Input material
---+---
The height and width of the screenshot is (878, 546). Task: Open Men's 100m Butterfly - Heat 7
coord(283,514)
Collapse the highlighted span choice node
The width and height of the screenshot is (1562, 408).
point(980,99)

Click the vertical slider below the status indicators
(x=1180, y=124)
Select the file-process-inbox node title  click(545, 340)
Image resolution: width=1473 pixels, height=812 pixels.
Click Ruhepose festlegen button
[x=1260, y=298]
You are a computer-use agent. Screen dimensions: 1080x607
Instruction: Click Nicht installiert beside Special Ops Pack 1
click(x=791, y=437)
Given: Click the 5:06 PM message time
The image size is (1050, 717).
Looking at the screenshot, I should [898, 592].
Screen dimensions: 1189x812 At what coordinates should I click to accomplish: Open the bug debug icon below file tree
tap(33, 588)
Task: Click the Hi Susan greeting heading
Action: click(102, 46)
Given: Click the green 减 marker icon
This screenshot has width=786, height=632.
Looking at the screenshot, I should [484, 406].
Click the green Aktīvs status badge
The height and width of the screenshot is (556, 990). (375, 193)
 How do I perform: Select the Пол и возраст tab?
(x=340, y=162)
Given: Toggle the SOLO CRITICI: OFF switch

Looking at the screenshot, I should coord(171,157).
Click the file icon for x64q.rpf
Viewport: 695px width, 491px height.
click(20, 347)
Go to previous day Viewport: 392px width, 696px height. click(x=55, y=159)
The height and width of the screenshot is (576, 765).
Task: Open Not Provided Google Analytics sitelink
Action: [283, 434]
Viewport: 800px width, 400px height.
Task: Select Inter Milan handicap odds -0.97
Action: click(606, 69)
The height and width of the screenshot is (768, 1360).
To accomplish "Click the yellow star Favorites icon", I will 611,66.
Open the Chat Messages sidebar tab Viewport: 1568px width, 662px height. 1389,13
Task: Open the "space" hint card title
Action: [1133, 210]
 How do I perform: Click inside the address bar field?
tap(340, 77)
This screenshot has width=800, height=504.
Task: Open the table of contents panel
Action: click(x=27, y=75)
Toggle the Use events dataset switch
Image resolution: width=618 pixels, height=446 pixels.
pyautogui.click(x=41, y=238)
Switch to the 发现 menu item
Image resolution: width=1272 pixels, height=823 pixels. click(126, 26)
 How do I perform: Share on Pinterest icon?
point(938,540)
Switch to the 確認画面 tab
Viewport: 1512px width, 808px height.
---+---
Work to be completed
The response should be an exact copy of the lines from the one with "How do I perform: Select" through the end of the data, with no other text.

Solution to the exercise
 How do I perform: Select the Пол и возраст tab?
(x=340, y=162)
Given: Toggle the SOLO CRITICI: OFF switch

Looking at the screenshot, I should coord(171,157).
Click the file icon for x64q.rpf
Viewport: 695px width, 491px height.
click(20, 347)
Go to previous day Viewport: 392px width, 696px height. click(x=55, y=159)
The height and width of the screenshot is (576, 765).
Task: Open Not Provided Google Analytics sitelink
Action: [283, 434]
Viewport: 800px width, 400px height.
Task: Select Inter Milan handicap odds -0.97
Action: click(606, 69)
The height and width of the screenshot is (768, 1360).
To accomplish "Click the yellow star Favorites icon", I will 611,66.
Open the Chat Messages sidebar tab Viewport: 1568px width, 662px height. 1389,13
Task: Open the "space" hint card title
Action: [1133, 210]
 How do I perform: Click inside the address bar field?
tap(340, 77)
This screenshot has width=800, height=504.
Task: Open the table of contents panel
Action: click(x=27, y=75)
Toggle the Use events dataset switch
Image resolution: width=618 pixels, height=446 pixels.
pyautogui.click(x=41, y=238)
Switch to the 发现 menu item
Image resolution: width=1272 pixels, height=823 pixels. click(126, 26)
 How do I perform: Share on Pinterest icon?
point(938,540)
Switch to the 確認画面 tab
Viewport: 1512px width, 808px height.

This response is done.